II est très important de prendre en compte la douleur subie par les chats
atteints. L'utilisation de corticoïdes est controversée car elle peut aggraver le déficit
immunitaire du chat. Ils semblent cependant contrôler mieux ce type de douleur que les
anti-inflammatoires.
Les antiviraux sont décevants. Les données sur l'utilisation de l’interferon ne
permettent pas de conclure , à l’heure actuelle, sur son utilité dans ce contexte.
Prévention
Mesures hygiéniques
L'infection chronique par le calicivirus félin est enzootique dans de nombreuses
collectivités félines (refuges... ).
Eviter la contamination d'une colonie indemne implique une quarantaine associée à
un contrôle strict des chats qui y sont introduits.

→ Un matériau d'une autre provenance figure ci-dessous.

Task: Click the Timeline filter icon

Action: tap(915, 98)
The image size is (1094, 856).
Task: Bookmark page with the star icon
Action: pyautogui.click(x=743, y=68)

Il est conseillé de procéder à des prélèvements oropharyngés réguliers (2 fois par
semaine pendant toute la quarantaine de 3-4 semaines) à l'aide de cytobrosses. Un test
PCR positif justifie un isolement temporaire ; 2 tests positifs à 1 mois d'intervalle peuvent
justifier l'éviction ou un isolement permanent. Dans tous les cas, aucun contact (direct ou
indirect) ne doit être autorisé entre cet individu et les chatons âgés de moins de 3 mois.
Les chattes gestantes doivent être isolées du reste de la collectivité 3-4 semaines avant la
date du terme.
La désinfection, après nettoyage, peut faire appel à des solutions d'hypochlorite de
sodium (eau de javel).
Vaccination
La vaccination contre la calicivirose féline est réalisable à l'aide de vaccins à virus
inactivés ou à virus attenués, les deux disposant d’amm. peut être utile pour prévenir
la maladie aiguë ou réduire les signes cliniques, elle n'empêche ni l'infection des
chats, ni l'excrétion virale, ni l'installation d'une infection chronique. Certaines souches
vaccinales atténuées, en particulier lorsqu'elles sont administrées par voie locale, peuvent
provoquer des symptômes locaux modérés et certaines publications font état de l'infection
chronique de colonies félines par des variants mineurs dérivant d'une souche vaccinale
vivante utilisée sur les animaux quelques mois auparavant.
Des échecs vaccinaux peuvent être consécutifs à l'infection des chats par un
variant éloigné d'un point de vue antigénique de la souche vaccinale utilisée. Des cas de
syndrome virulents systémique dus à la souche hypervirulente FCV-Ari ont d'ailleurs été
observés sur des animaux vaccinés. Ces données soulignent donc l'importance de la mise
à jour régulière des souches vaccinales, et il a même été démontré que l'association de 2
souches complémentaires sur un plan antigénique pouvait permettre d'augmenter
l'efficacité d'un vaccin.
La valence calicivirus fait partie des 3 valences recommandées dans les
protocoles de vaccination féline, quelle que soit l'épidémiologie, et qui sont la calicivirose,
l'herpès virose et la panleucopénie.